* _Task objective_
Write out each line of the rows below as a JSON list of strings, with one string per line and no blank lines.

Extracted rows:
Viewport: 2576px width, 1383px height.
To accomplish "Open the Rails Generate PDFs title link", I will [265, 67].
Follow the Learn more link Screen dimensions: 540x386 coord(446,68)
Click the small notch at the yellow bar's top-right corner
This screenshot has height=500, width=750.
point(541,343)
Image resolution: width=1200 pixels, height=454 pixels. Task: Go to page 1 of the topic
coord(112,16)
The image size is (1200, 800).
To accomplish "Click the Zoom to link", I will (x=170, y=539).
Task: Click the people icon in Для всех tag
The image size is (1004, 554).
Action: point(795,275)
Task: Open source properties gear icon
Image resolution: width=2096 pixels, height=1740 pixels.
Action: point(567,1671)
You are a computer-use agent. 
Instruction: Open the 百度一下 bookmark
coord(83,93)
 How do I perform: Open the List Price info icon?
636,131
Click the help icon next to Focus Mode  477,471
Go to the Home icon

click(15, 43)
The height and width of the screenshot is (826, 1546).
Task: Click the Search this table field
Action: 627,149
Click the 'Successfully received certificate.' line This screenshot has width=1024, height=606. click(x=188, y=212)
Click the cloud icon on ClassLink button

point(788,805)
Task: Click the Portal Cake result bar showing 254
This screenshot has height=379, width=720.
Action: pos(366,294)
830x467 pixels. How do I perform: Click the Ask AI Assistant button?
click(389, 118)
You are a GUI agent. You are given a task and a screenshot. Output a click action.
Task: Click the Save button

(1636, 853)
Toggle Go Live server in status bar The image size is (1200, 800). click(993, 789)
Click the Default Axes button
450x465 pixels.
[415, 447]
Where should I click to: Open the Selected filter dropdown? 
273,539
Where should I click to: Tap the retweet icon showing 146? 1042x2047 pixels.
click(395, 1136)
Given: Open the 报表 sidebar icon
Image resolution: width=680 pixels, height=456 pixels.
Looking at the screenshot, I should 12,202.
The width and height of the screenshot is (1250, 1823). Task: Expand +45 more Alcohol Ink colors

* _Written solution_
[
  "Viewport: 2576px width, 1383px height.",
  "To accomplish \"Open the Rails Generate PDFs title link\", I will [265, 67].",
  "Follow the Learn more link Screen dimensions: 540x386 coord(446,68)",
  "Click the small notch at the yellow bar's top-right corner",
  "This screenshot has height=500, width=750.",
  "point(541,343)",
  "Image resolution: width=1200 pixels, height=454 pixels. Task: Go to page 1 of the topic",
  "coord(112,16)",
  "The image size is (1200, 800).",
  "To accomplish \"Click the Zoom to link\", I will (x=170, y=539).",
  "Task: Click the people icon in Для всех tag",
  "The image size is (1004, 554).",
  "Action: point(795,275)",
  "Task: Open source properties gear icon",
  "Image resolution: width=2096 pixels, height=1740 pixels.",
  "Action: point(567,1671)",
  "You are a computer-use agent. ",
  "Instruction: Open the 百度一下 bookmark",
  "coord(83,93)",
  " How do I perform: Open the List Price info icon?",
  "636,131",
  "Click the help icon next to Focus Mode  477,471",
  "Go to the Home icon",
  "click(15, 43)",
  "The height and width of the screenshot is (826, 1546).",
  "Task: Click the Search this table field",
  "Action: 627,149",
  "Click the 'Successfully received certificate.' line This screenshot has width=1024, height=606. click(x=188, y=212)",
  "Click the cloud icon on ClassLink button",
  "point(788,805)",
  "Task: Click the Portal Cake result bar showing 254",
  "This screenshot has height=379, width=720.",
  "Action: pos(366,294)",
  "830x467 pixels. How do I perform: Click the Ask AI Assistant button?",
  "click(389, 118)",
  "You are a GUI agent. You are given a task and a screenshot. Output a click action.",
  "Task: Click the Save button",
  "(1636, 853)",
  "Toggle Go Live server in status bar The image size is (1200, 800). click(993, 789)",
  "Click the Default Axes button",
  "450x465 pixels.",
  "[415, 447]",
  "Where should I click to: Open the Selected filter dropdown? ",
  "273,539",
  "Where should I click to: Tap the retweet icon showing 146? 1042x2047 pixels.",
  "click(395, 1136)",
  "Given: Open the 报表 sidebar icon",
  "Image resolution: width=680 pixels, height=456 pixels.",
  "Looking at the screenshot, I should 12,202.",
  "The width and height of the screenshot is (1250, 1823). Task: Expand +45 more Alcohol Ink colors"
]